After exposure to 5-FU or EESB, the viability of HCT-8 and HCT-8/5-FU cells was examined by MTT assay. Data in Fig. 1 showed that the IC₅₀ value in HCT-8 and HCT-8/5-FU cells were 0.11 and 2.91 mM, respectively, leading to a resistance index (RI) of 25.34. However, treatment with 0.25–2.5 mg/ml of EESB dose-dependently reduced HCT-8/5-FU cell viability by 12.92–78.01%, as compared with untreated cells.

Effect of EESB on cell growth was determined by observation of cell morphology and colony formation. As shown in Fig. 2A, the monolayers of untreated HCT-8/5-FU cells were crowded and disorganized, while the cell density of treated ones showed a reduction in the confluent monolayers. In addition, the colonies reduced after EESB treatment in a dose-dependent manner (Fig. 2B and C). Cell apoptosis was assessed by DAPI and Annexin V/PI staining, respectively. When apoptosis occurs, cells will experience a process of chromatin condensation, the nucleus shrinks and DNA fragments, so that they stain by DAPI with strong light. As shown in Fig. 3A and B, the percentage of cells with strong dye treated with 0, 0.5, 1 and 1.5 mg/ml of EESB was 2.90, 31.81, 79.59 and 94.31%, respectively (P<0.05). Then, we used Annexin V/PI staining to verify this result. As shown in Fig. 3C and D, with the indicated concentration of EESB treatment, the percentage of total apoptotic cells increased from 3.2 to 33.9%, in a dose-dependent manner. To find out the effects of EESB on drug efflux, the intracellular accumulation of Rh-123 was measured in EESB-treated HCT-8/5-FU cells. Data in Fig. 4 show that when compared with untreated controls, HCT-8/5-FU cells treated with EESB for 24 h had a distinct rise in Rh-123 intracellular level.

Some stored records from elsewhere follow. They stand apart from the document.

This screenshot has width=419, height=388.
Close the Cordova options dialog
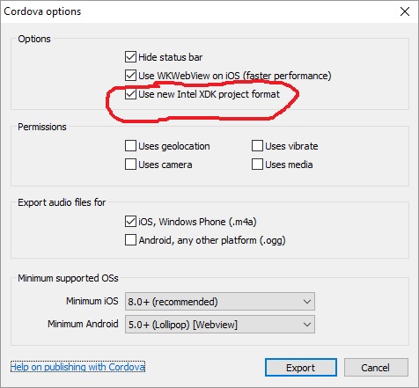[x=405, y=11]
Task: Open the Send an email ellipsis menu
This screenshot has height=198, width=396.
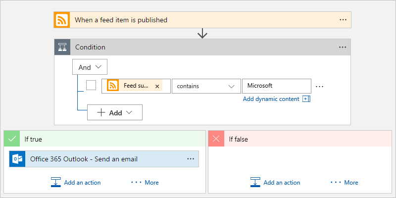Action: pyautogui.click(x=191, y=159)
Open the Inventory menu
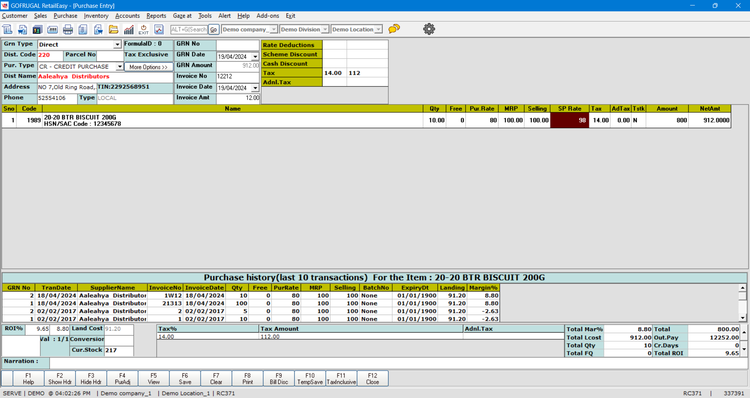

RT-PCR and western blot analyses were used to determine the mRNA and protein levels of cyclin D1, p21, Bcl-2, Bax and ABCG2 in EESB-treated HCT-8/5-FU cells. According to results (Fig. 5), pro-proliferative cyclin D1 and anti-apoptotic Bcl-2 were reduced in both mRNA and protein expression under EESB treatment while anti-proliferative p21 and pro-apoptotic Bax showed increased levels. Besides, the ABC transporter, ABCG2, was significantly downregulated by EESB treatment.

The activation of PI3K/AKT signaling was evaluated by western blot analysis. As shown in Fig. 6, EESB treatment remarkably decreased PI3K protein expression and AKT phosphorylation level, while the protein expression of total AKT was not affected.